▸ **GOAL**
Reproduce every row below word for word, omitting the pictures.

Begin DATASET

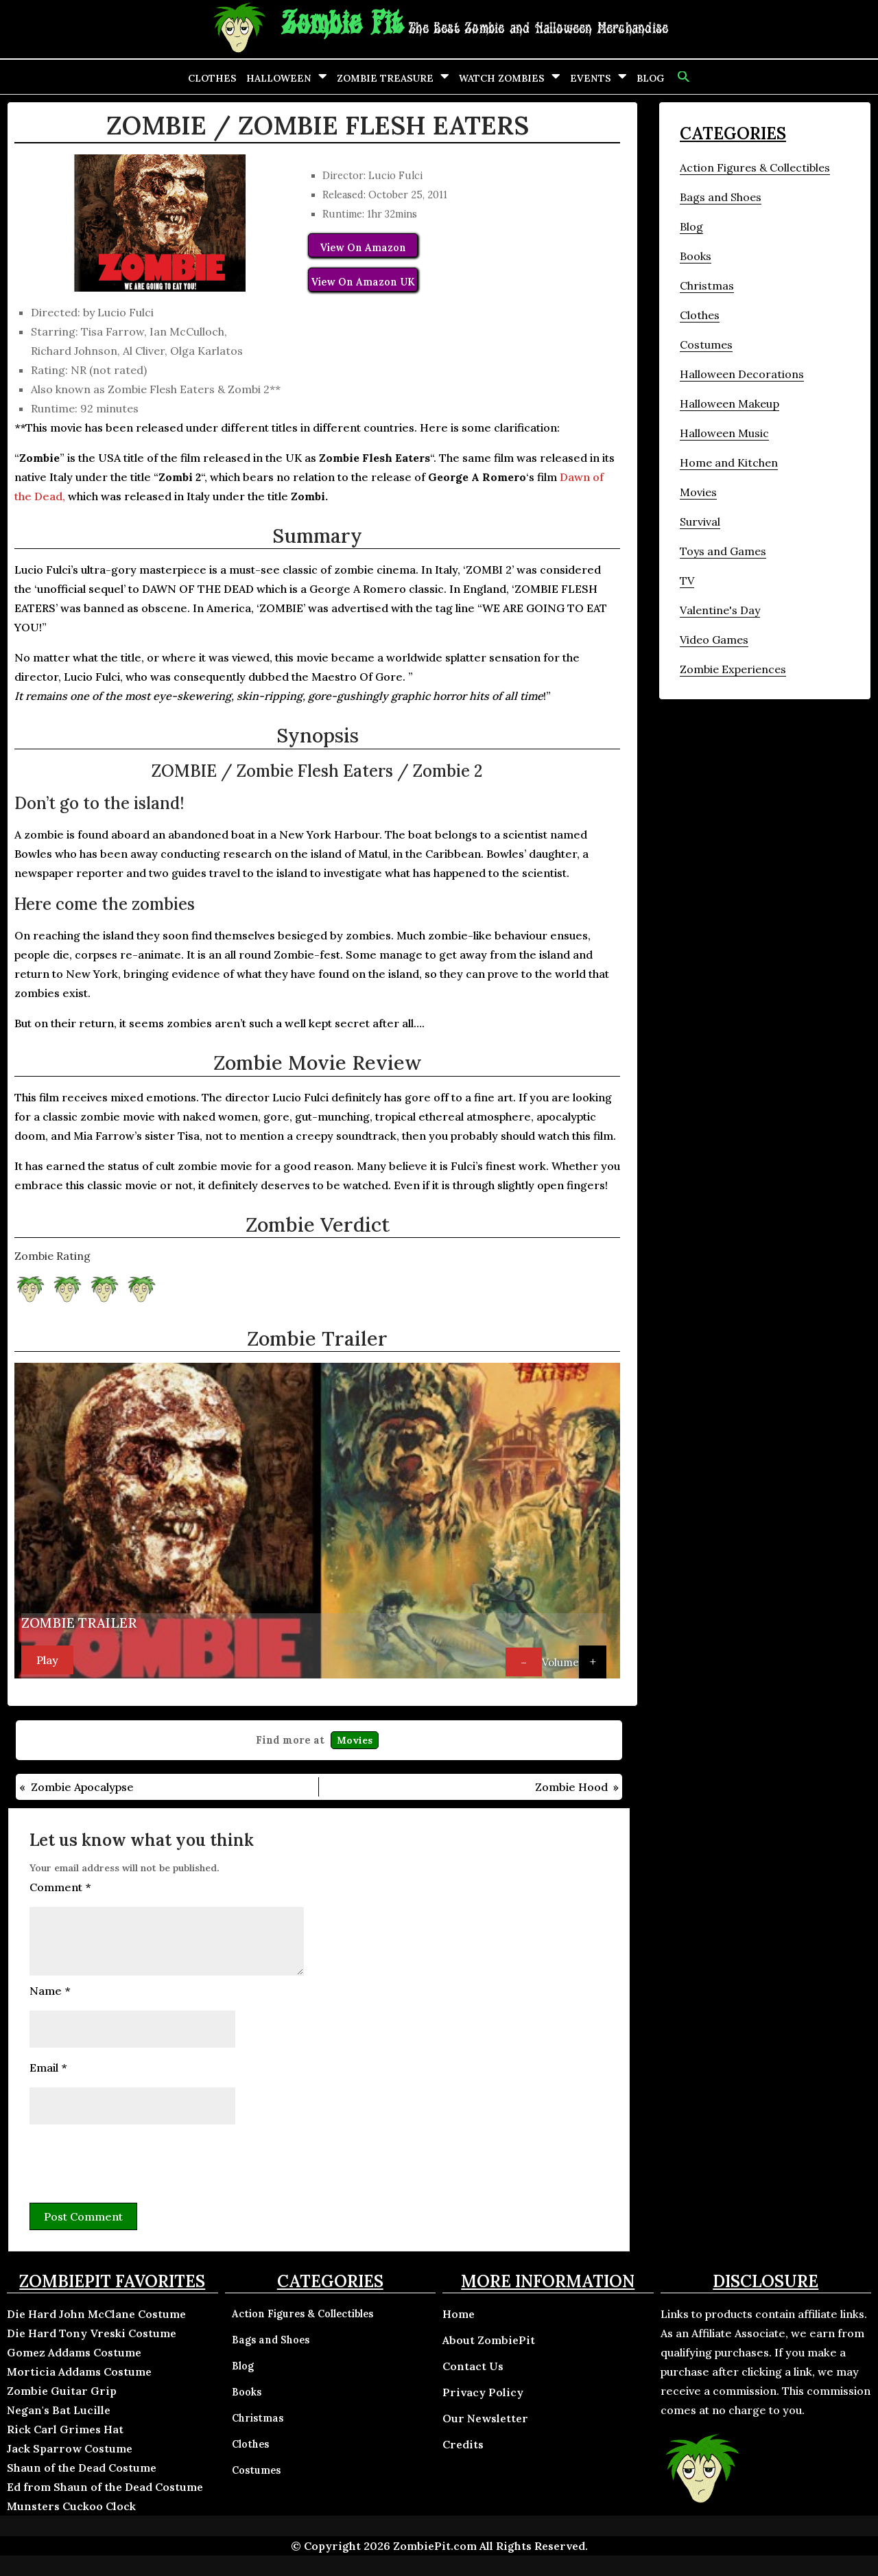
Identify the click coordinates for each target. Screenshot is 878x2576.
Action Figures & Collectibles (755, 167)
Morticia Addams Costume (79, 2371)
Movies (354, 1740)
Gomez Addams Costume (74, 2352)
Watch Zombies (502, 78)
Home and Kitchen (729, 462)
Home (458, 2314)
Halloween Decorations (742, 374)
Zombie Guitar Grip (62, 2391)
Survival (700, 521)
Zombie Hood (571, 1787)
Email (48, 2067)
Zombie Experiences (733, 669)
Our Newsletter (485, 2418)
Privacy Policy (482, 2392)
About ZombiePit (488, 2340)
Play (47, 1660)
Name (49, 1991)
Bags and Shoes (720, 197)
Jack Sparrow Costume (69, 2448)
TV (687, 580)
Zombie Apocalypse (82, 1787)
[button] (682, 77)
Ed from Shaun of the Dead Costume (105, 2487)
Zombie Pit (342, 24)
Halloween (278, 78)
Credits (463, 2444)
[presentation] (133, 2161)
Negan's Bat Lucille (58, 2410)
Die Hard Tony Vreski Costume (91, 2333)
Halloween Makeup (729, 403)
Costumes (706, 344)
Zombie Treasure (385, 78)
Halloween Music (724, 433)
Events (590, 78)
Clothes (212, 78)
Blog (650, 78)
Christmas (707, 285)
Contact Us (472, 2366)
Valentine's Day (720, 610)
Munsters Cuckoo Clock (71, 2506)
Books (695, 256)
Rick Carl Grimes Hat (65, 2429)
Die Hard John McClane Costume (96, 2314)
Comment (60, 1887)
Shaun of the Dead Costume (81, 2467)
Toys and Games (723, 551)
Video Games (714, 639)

End DATASET

▸ **WRITTEN SOLUTION**
Identify the click coordinates for each target. Screenshot is 878x2576.
Action Figures & Collectibles (755, 167)
Morticia Addams Costume (79, 2371)
Movies (354, 1740)
Gomez Addams Costume (74, 2352)
Watch Zombies (502, 78)
Home and Kitchen (729, 462)
Home (458, 2314)
Halloween Decorations (742, 374)
Zombie Guitar Grip (62, 2391)
Survival (700, 521)
Zombie Hood (571, 1787)
Email (48, 2067)
Zombie Experiences (733, 669)
Our Newsletter (485, 2418)
Privacy Policy (482, 2392)
About ZombiePit (488, 2340)
Play (47, 1660)
Name (49, 1991)
Bags and Shoes (720, 197)
Jack Sparrow Costume (69, 2448)
TV (687, 580)
Zombie Apocalypse (82, 1787)
[button] (682, 77)
Ed from Shaun of the Dead Costume (105, 2487)
Zombie Pit (342, 24)
Halloween (278, 78)
Credits (463, 2444)
[presentation] (133, 2161)
Negan's Bat Lucille (58, 2410)
Die Hard Tony Vreski Costume (91, 2333)
Halloween Makeup (729, 403)
Costumes (706, 344)
Zombie Treasure (385, 78)
Halloween Music (724, 433)
Events (590, 78)
Clothes (212, 78)
Blog (650, 78)
Christmas (707, 285)
Contact Us (472, 2366)
Valentine's Day (720, 610)
Munsters Cuckoo Clock (71, 2506)
Books (695, 256)
Rick Carl Grimes Hat (65, 2429)
Die Hard John McClane Costume (96, 2314)
Comment (60, 1887)
Shaun of the Dead Costume (81, 2467)
Toys and Games (723, 551)
Video Games (714, 639)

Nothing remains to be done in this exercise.